◆ AIM OF THE TASK ◆
Among the lines below, count those with "value". Give the total alone.

★ ★ ★ ★ ★

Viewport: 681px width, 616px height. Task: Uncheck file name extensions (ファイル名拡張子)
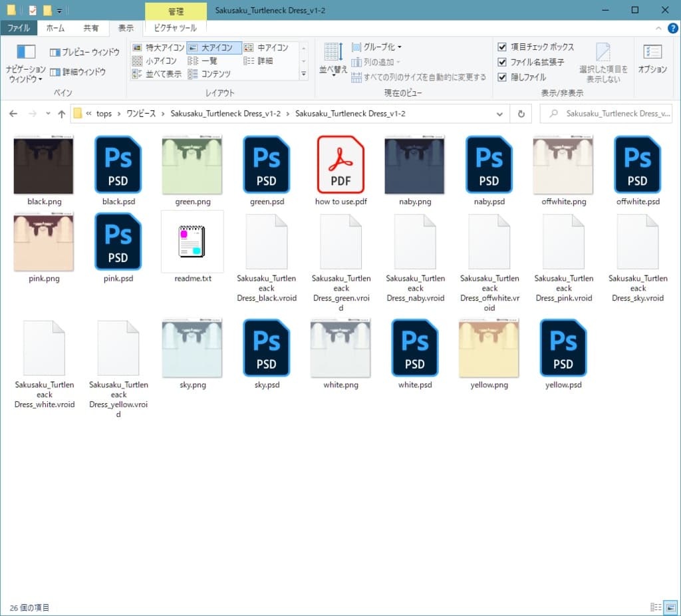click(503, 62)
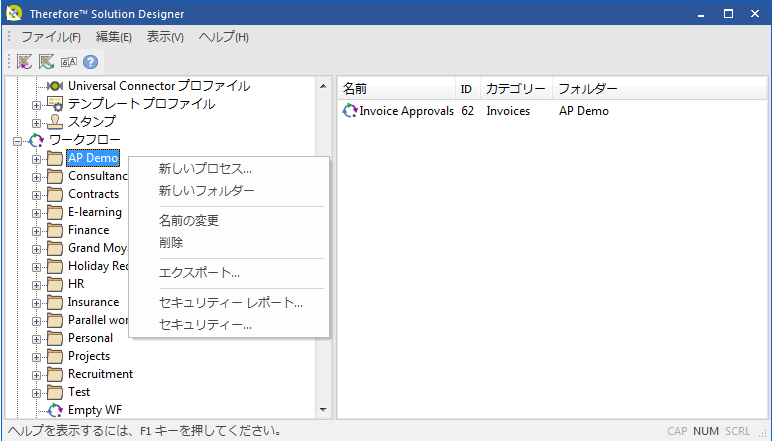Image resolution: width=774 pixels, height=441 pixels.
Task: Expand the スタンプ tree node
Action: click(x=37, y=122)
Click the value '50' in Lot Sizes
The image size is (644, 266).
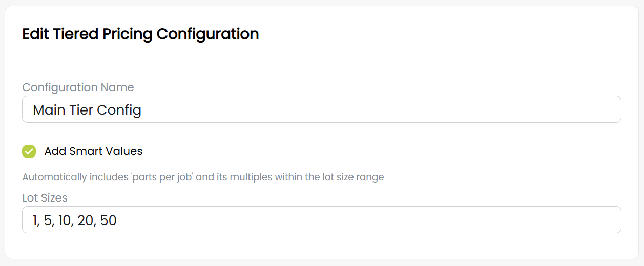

★ ★ ★ ★ ★

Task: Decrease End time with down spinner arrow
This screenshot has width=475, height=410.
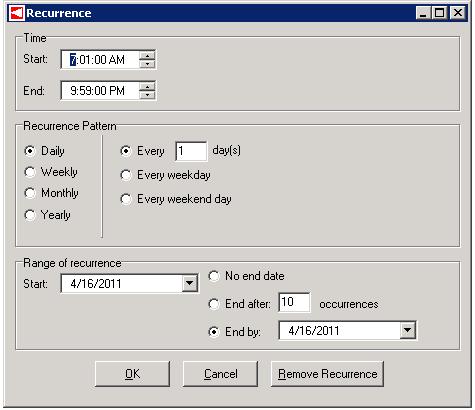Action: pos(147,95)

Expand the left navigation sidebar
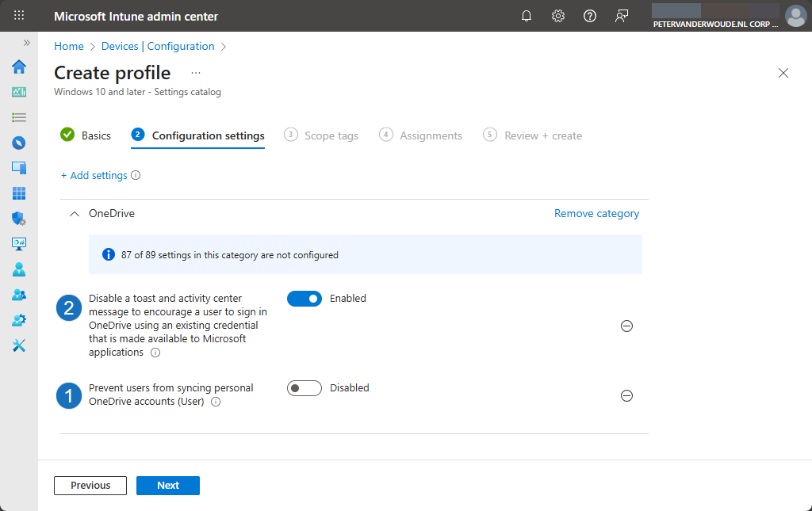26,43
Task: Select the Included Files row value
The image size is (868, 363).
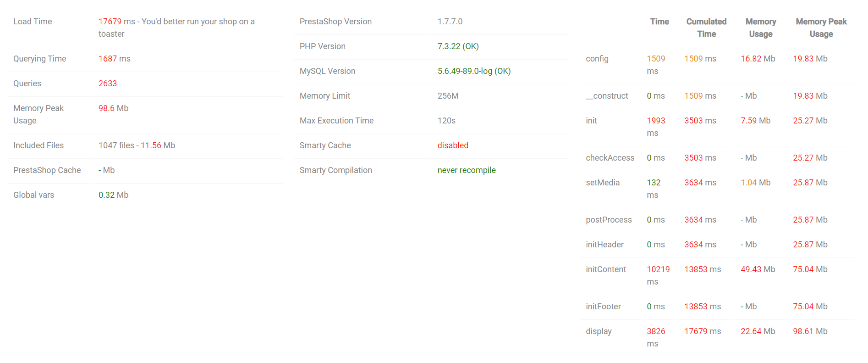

★ ★ ★ ★ ★

◆ ANSWER TO THIS TASK ◆
2